Tuesday, November 25, 2025

A brief update:  Hello! I just want to provide an update since first setting up this blog so many years ago.  I no longer have a practice in Friday Harbor - I exclusively work online and in-person on Orcas Island.  I have completed Level II Training in Sensory-Motor Psychotherapy with Janina Fisher and integrate many body-focused approaches in my practice. I am a Neurodivergence Affirming Therapist and work with folk of all genders and forms of Queer.

Saturday, November 26, 2011

Welcome!

About me. . . .I am a Licensed, Clinical Social Worker with counseling offices on Orcas and San Juan Islands.  I work with individuals (adults, children, teens) and families (couples & more).

I am proud to claim social work as my profession.  I differentiate it from other counseling professions (psychology, marriage & family counseling, psychotherapy) by social work's commitment to social justice.  Part of my education and my nature is to recognize the role that oppression and discrimination play in the human experience, and to address it with my clients and the systems that effect them.

Over the years, my clients have taken me on many personal journeys which deepened my sense of both the challenge and promise of human experience.  A majority of my clinical experience has been with individuals and families experiencing trauma - sexual abuse, child abuse, refugee experiences, war and natural disasters have led clients to my offices.  While much of the professional literature and popular media  focus on the debilitating results of these experiences, my work has revealed to me the exquisite resilience and strength of the human spirit to move through trauma towards healing and joy.  It is humbling and sacred to bear witness to people's growth, and I am grateful to all of those who have joined with me in their journeys of healing.

My graduate school specialization was in Child and Family Systems, and I was most impacted by the family therapy practices of Virginia Satir.  I have since been blessed to be trained by Christine Courtois and Besser Van der Kolk in trauma theory, and by Dan Seigel in the complex blending of neurobiology, attachment, and trauma theories.  I have recently gained skills in EMDR and somatic approaches to trauma recovery.*  My most profound teachers, however, have been my clients.

While some of us survive catastrophic traumas, most of us survive smaller and chronic traumas associated with normal living.  All of us carry emotional woundings and cultural perceptions that shape our self concepts and life choices in ways that block us from potential contentment and joy.  Though we often hesitate to acknowledge these small traumas and woundings, fearing self-absorption and whining, they can be severely limiting.  My work often involves clients giving themselves permission to pay attention to what hurts them, understanding it, and moving towards greater emotional freedom.  Greater emotional freedom means greater openness and ease in relationships, and greater joy in life.
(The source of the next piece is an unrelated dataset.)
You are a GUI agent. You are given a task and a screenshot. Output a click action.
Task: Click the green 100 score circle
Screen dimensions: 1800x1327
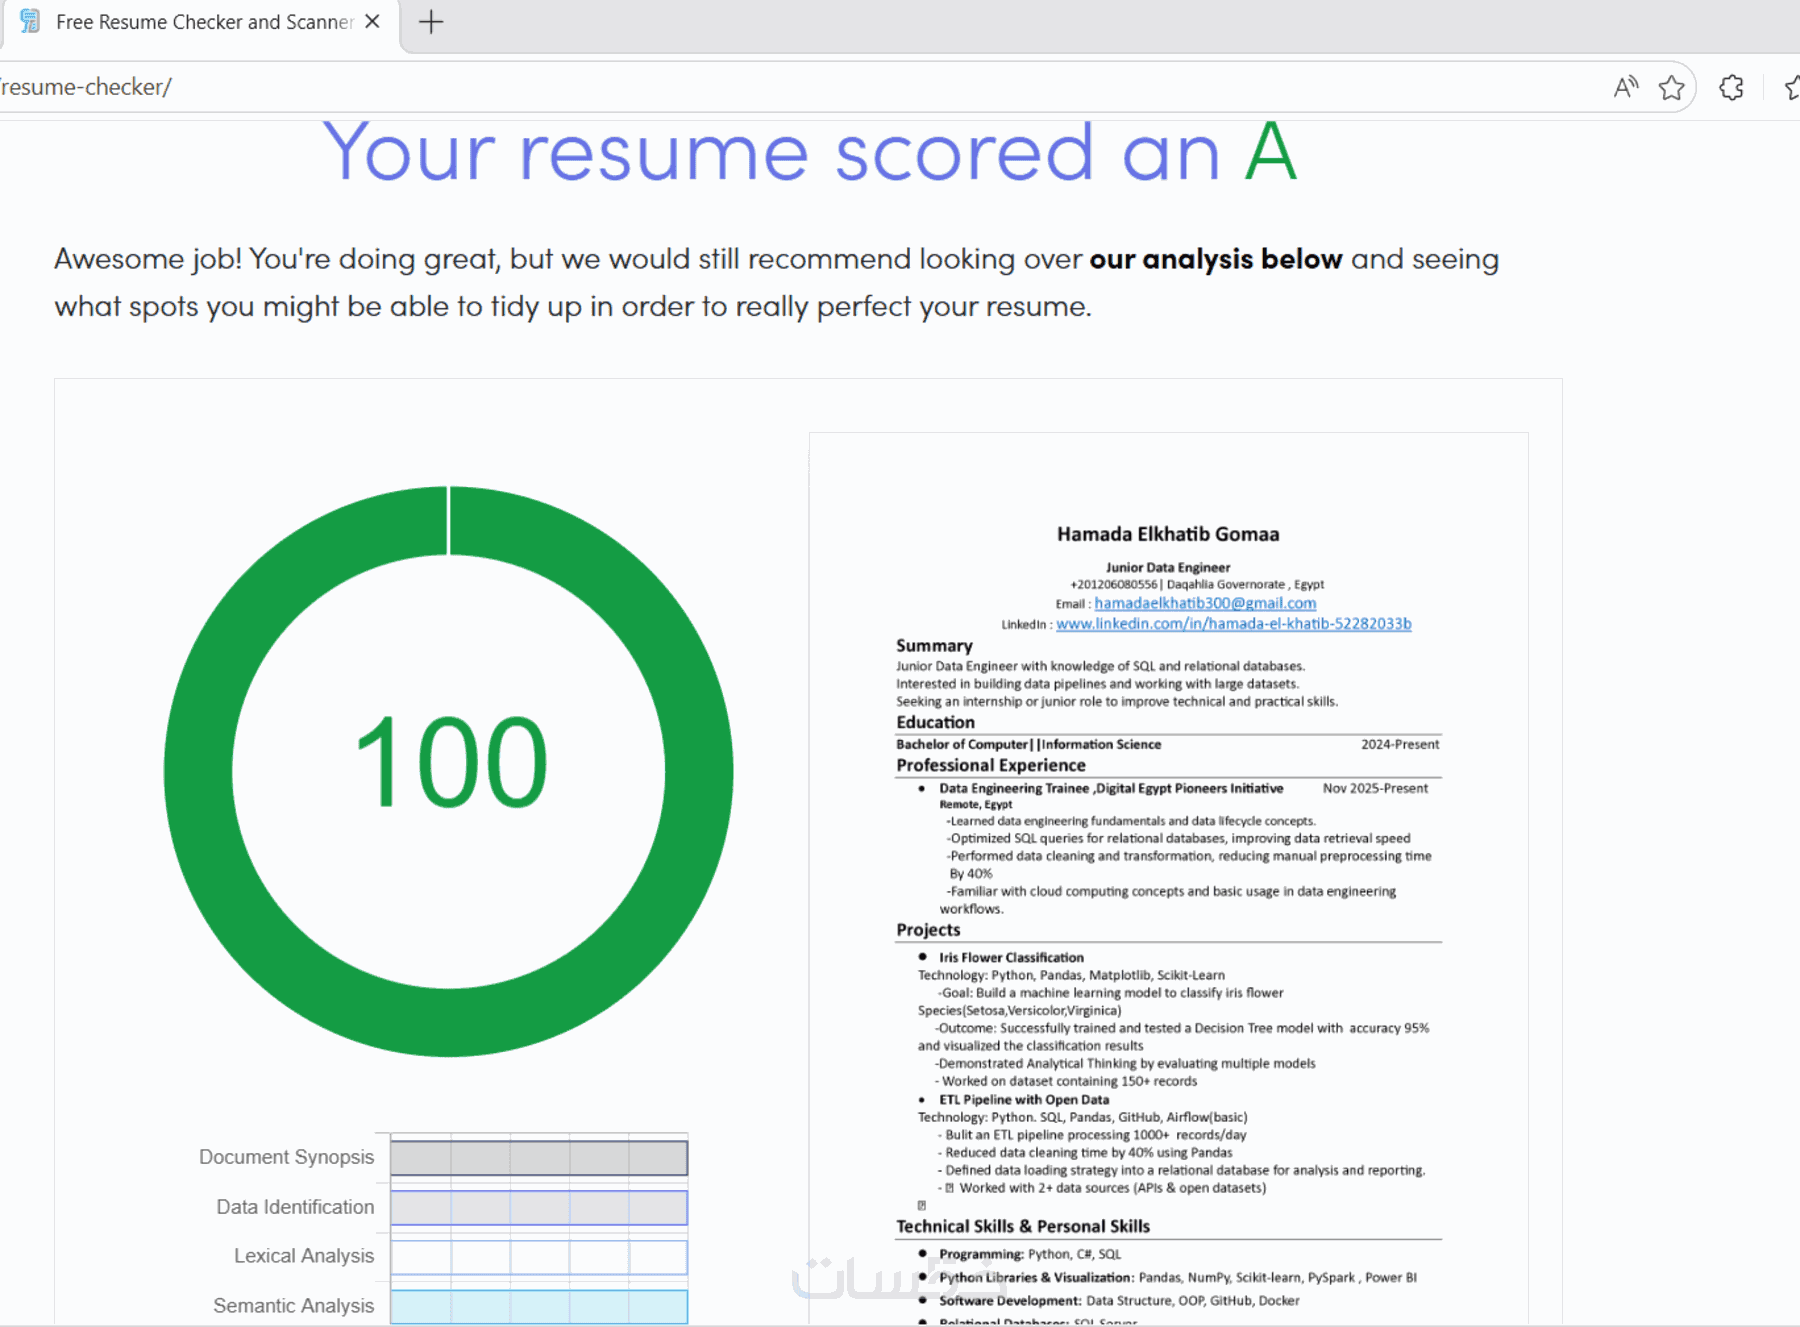click(449, 770)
Contact me for consultation:  360-376-7119

*EMDR is Eye Movement Desensitization and Reintegration, a process which involves movement of the eyes during discussion of traumatic memory.  The process involves bilateral engagement of the right and left hemispheres of the brain, which allows for shifts in our beliefs and perceptions, potentially freeing us from rigid and limiting self-concepts tied to traumatic events.  Somatic work involves locating where and how we hold traumatic memory in our bodies, and releasing them through breath, imagery and movement.  Both practices can stimulate emotional healing with less engagement of cognitive processes.  Often, clients in therapy gain deep intellectual understanding of why they are stuck in limiting emotional and behavioral patterns, but still feel powerless to change them.  Body-focused work can help to make that leap.